What needs to be done:
What lines in the data below mention the string "sidebar"? Copy them out.

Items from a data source
--- START ---

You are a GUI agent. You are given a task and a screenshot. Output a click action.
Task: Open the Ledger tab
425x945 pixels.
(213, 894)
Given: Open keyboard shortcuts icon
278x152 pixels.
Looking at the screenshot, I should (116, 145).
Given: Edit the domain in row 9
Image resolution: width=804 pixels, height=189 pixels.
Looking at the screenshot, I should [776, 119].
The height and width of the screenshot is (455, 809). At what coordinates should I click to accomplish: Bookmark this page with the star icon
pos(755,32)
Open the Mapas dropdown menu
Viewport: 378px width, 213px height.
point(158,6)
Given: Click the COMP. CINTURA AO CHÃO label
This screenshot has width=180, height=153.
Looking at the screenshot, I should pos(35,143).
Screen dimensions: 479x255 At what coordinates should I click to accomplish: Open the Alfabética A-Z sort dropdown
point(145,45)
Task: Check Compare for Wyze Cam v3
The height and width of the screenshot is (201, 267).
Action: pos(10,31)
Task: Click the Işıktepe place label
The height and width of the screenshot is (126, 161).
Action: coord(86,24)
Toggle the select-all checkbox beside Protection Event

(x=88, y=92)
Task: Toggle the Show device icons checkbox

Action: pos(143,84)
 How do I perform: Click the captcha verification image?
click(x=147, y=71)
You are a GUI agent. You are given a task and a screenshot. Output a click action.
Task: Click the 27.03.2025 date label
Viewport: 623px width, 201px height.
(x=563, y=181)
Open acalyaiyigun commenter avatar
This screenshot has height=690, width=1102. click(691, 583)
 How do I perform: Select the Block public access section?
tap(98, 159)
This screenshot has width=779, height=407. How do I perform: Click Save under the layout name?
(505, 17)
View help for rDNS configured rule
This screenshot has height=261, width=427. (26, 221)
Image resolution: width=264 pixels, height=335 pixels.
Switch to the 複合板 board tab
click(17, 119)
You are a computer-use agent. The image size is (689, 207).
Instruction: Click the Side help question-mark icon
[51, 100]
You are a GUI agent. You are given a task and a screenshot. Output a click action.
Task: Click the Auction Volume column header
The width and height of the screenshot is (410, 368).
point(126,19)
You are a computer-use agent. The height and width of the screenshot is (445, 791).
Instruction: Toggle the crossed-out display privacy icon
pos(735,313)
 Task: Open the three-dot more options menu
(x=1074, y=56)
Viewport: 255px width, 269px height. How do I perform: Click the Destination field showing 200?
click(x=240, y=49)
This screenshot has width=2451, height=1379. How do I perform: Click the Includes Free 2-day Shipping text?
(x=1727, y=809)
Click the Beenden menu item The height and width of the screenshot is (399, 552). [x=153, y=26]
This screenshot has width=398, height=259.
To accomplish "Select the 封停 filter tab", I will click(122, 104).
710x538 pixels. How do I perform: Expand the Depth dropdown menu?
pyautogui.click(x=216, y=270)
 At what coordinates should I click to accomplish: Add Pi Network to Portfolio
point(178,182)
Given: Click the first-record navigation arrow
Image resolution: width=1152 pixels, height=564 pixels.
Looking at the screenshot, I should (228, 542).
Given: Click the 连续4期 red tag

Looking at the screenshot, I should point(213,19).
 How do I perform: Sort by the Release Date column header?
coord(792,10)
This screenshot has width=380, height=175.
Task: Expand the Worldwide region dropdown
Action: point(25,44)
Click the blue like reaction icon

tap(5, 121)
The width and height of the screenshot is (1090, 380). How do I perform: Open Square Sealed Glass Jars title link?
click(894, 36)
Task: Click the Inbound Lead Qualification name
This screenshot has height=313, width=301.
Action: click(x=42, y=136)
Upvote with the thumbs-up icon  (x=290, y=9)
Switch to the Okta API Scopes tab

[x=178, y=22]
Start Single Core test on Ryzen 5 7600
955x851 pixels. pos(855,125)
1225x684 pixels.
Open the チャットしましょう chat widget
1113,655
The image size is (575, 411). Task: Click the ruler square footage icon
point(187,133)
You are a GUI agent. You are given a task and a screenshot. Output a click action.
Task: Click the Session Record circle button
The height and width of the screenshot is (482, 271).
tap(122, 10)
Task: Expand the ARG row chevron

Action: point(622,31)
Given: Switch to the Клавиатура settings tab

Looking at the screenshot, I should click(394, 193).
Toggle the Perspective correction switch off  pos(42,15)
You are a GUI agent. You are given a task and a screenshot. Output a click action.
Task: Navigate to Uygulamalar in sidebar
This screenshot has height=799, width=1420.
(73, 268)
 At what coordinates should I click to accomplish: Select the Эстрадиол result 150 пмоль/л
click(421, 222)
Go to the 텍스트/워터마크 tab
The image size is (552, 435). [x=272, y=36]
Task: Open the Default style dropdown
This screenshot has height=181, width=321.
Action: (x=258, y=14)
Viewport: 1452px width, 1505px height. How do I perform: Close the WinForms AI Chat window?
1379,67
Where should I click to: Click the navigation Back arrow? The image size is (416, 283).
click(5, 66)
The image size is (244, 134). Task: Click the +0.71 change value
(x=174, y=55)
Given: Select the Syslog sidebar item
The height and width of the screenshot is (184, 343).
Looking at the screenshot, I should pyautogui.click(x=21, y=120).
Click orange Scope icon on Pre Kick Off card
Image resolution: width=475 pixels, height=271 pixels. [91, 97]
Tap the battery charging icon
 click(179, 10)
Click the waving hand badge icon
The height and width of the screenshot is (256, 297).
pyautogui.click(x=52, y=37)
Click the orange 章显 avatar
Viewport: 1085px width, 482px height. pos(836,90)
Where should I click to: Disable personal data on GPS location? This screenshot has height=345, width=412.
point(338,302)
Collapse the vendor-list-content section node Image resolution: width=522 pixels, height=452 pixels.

--- END ---

Exercise solution:
Task: Navigate to Uygulamalar in sidebar
Given: Select the Syslog sidebar item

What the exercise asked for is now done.